--- START ---
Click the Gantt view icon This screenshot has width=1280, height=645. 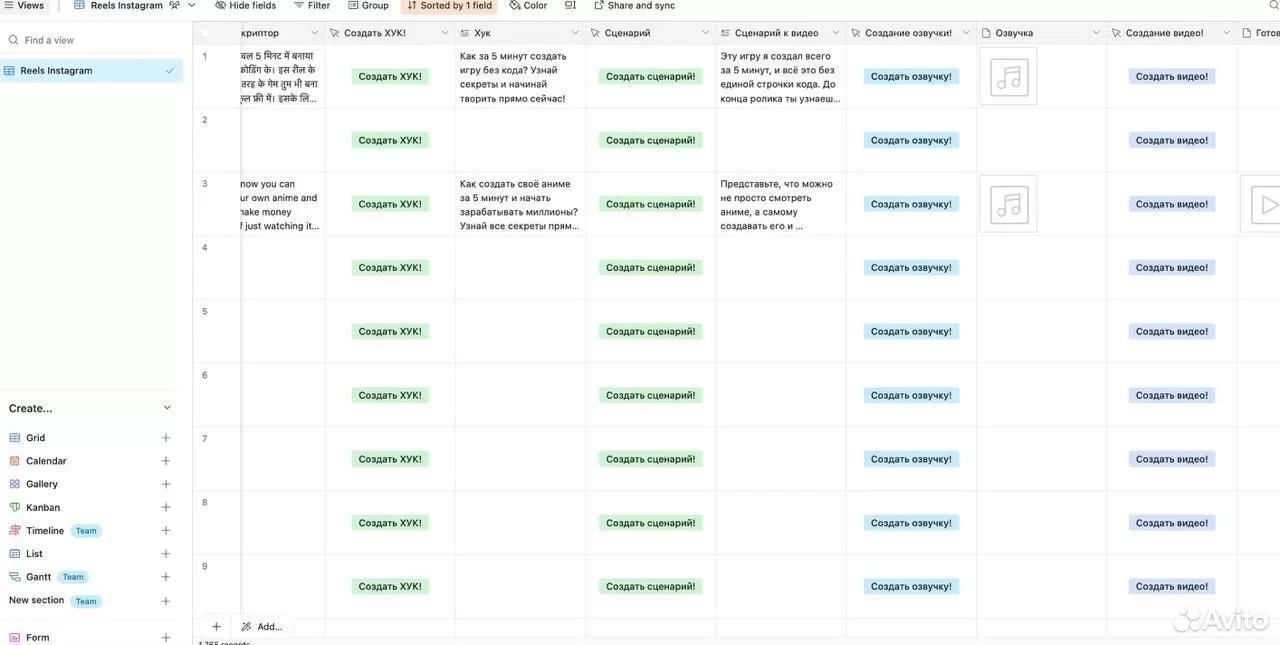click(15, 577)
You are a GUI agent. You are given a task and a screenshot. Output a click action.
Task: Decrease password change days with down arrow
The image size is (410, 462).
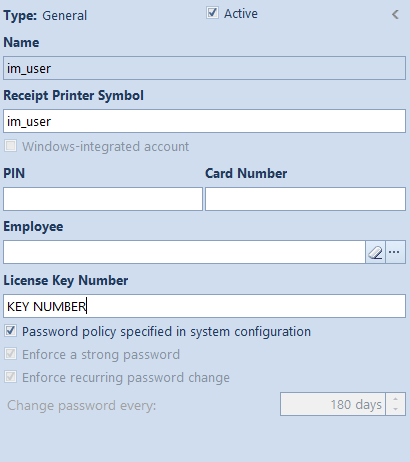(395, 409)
--- END ---
ASSIGNMENT. A faithful copy is needed of the lines from the one containing "Task: Decrease password" through the last line of the data above, with pictures left out.

ANSWER TO THE EXERCISE.
Task: Decrease password change days with down arrow
The image size is (410, 462).
(395, 409)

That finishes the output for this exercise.